Asymptotic Growth (Big O and More)

There are several notions that are utilized in complexity theory to express the growth rate of functions and it gives us a mathematical framework to compare the speed at which functions grow. Our focus will be on counting functions \phi(n): \mathbb{N} \rightarrow \mathbb{N}, however, we can use utilize tools and intuition from analysis (calculus) to understand their growth rates.

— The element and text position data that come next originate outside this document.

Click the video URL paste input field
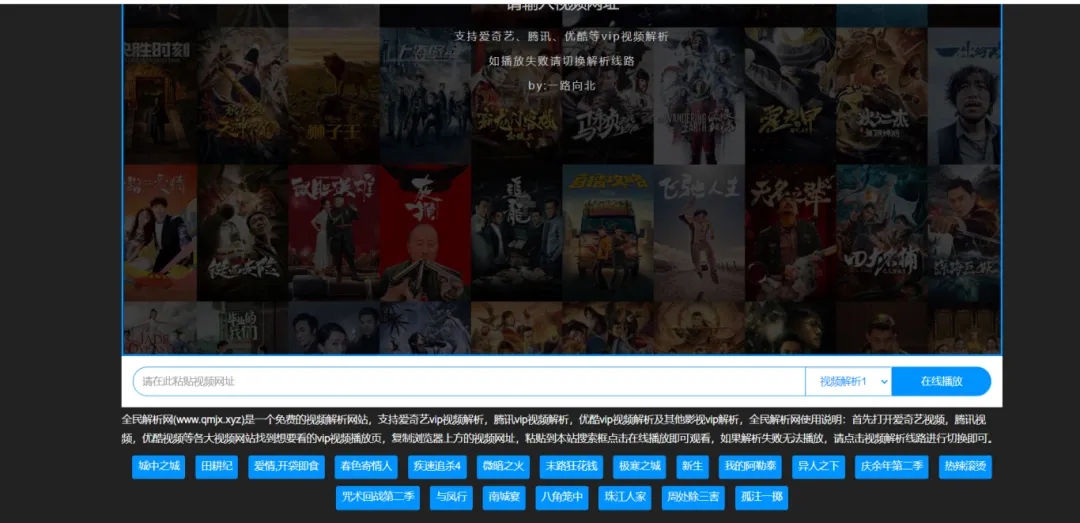Image resolution: width=1080 pixels, height=523 pixels. [x=468, y=381]
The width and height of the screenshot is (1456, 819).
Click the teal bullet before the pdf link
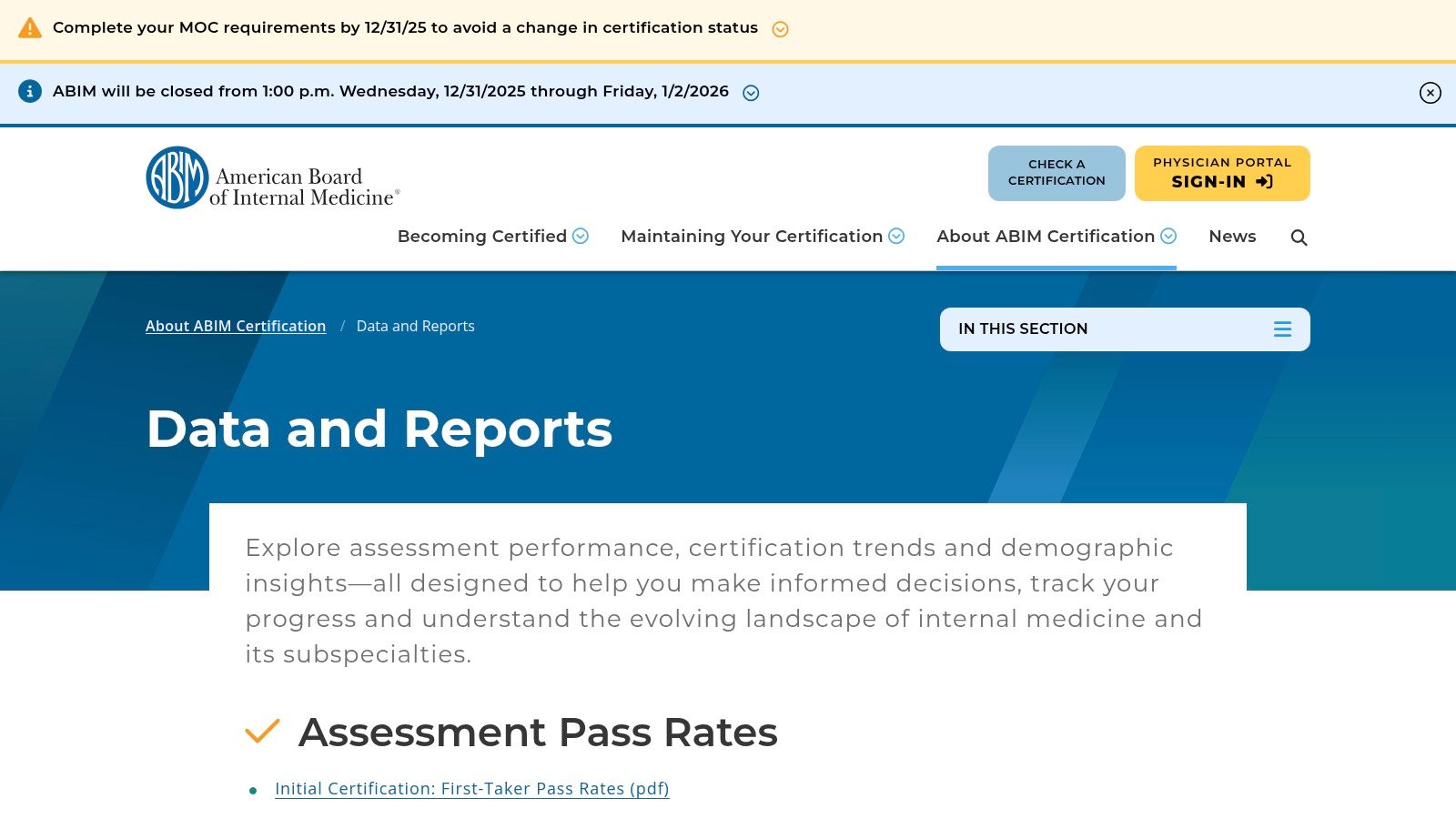tap(252, 790)
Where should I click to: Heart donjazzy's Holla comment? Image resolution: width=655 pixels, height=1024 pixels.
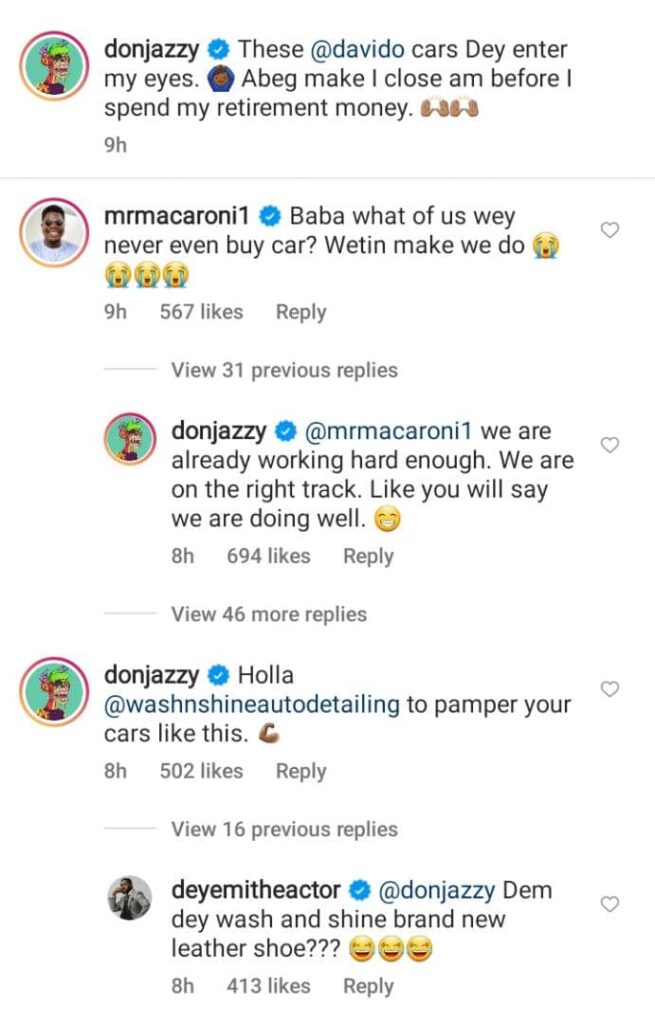(609, 689)
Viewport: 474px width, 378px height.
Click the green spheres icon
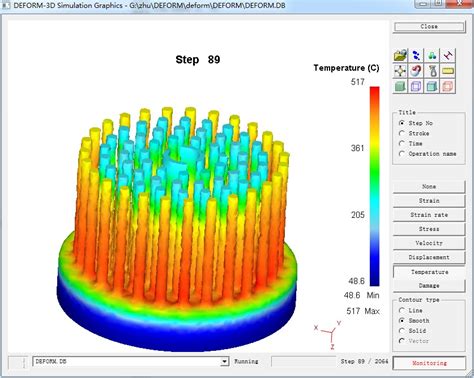pyautogui.click(x=432, y=55)
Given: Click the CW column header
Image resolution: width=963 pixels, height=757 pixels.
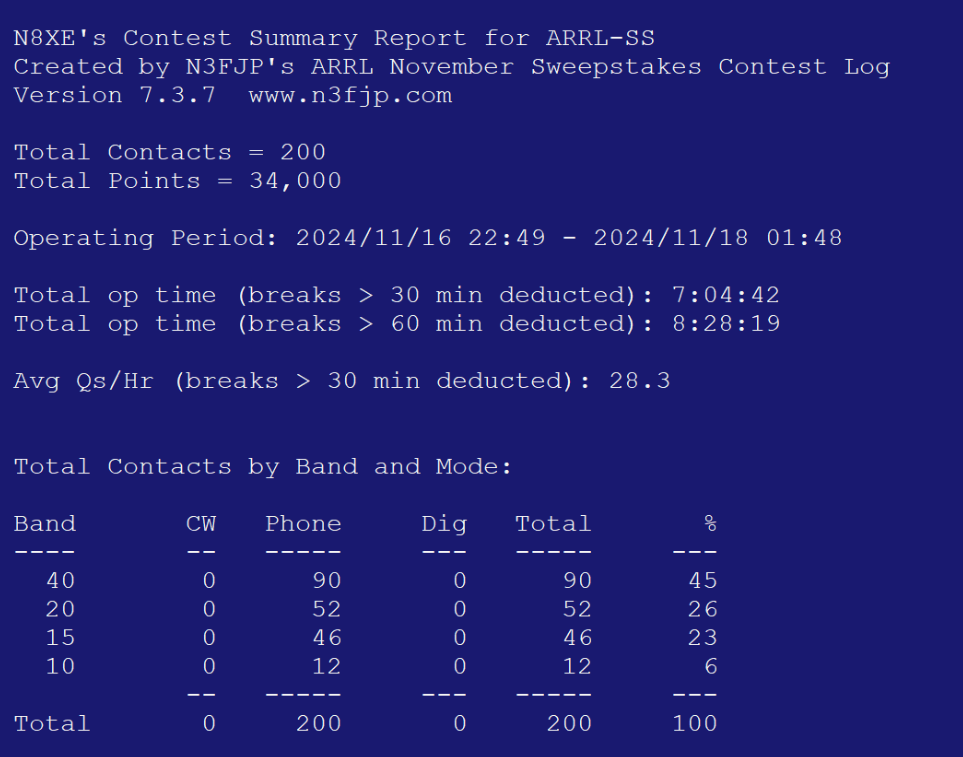Looking at the screenshot, I should [200, 524].
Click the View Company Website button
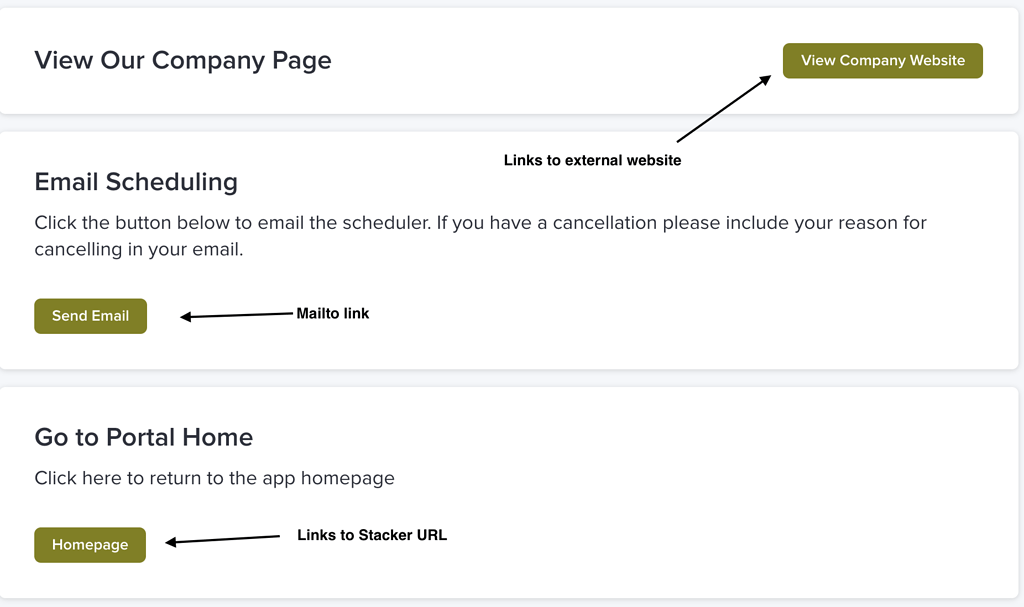This screenshot has height=607, width=1024. pos(882,61)
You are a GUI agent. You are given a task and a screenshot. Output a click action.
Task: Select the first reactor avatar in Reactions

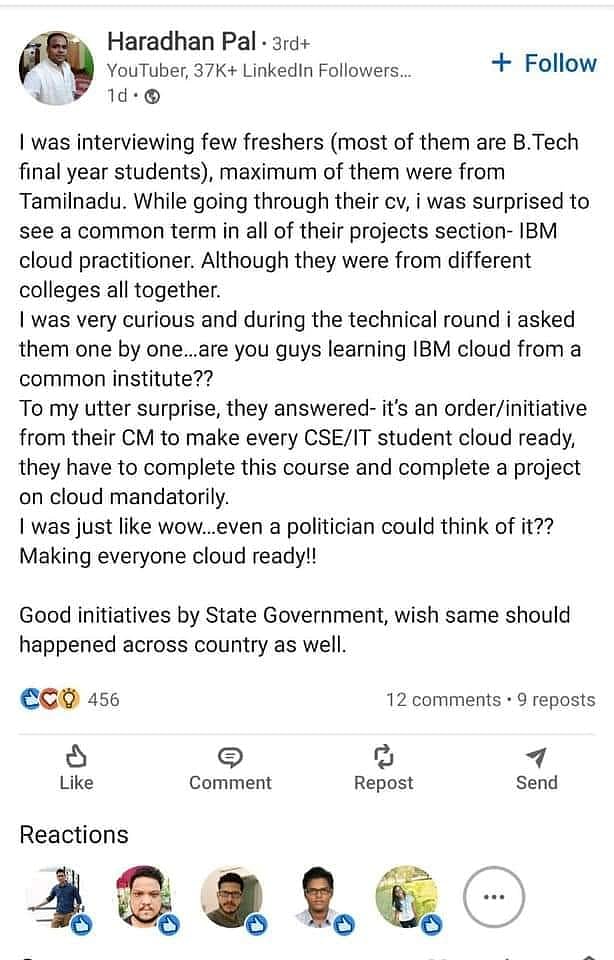click(57, 894)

Motivation: Let f(x)=x^2+300, g(x)=2x^2+1 and h(x)=x^3 (we will really only consider on the domain (0,\infty)). Suppose we wanted to understand which function grows faster as the input increases. We cannot simply say that g(x)\leq h(x), even though intuitively cubic polynomials should be larger than quadratic polynomials. In particular,

    \[3=g(1)> h(1)=1 \text{ and } 9=g(2)>h(2)=8 \text{ and } 19=g(3)<h(3)=27\]

and for all integers n \geq 3, we have that g(n)\leq h(n). Therefore, we can quickly conclude that simply comparing the functions will not give us the flexibility we’d like. Therefore, we need an approach which focuses on long-term behavior.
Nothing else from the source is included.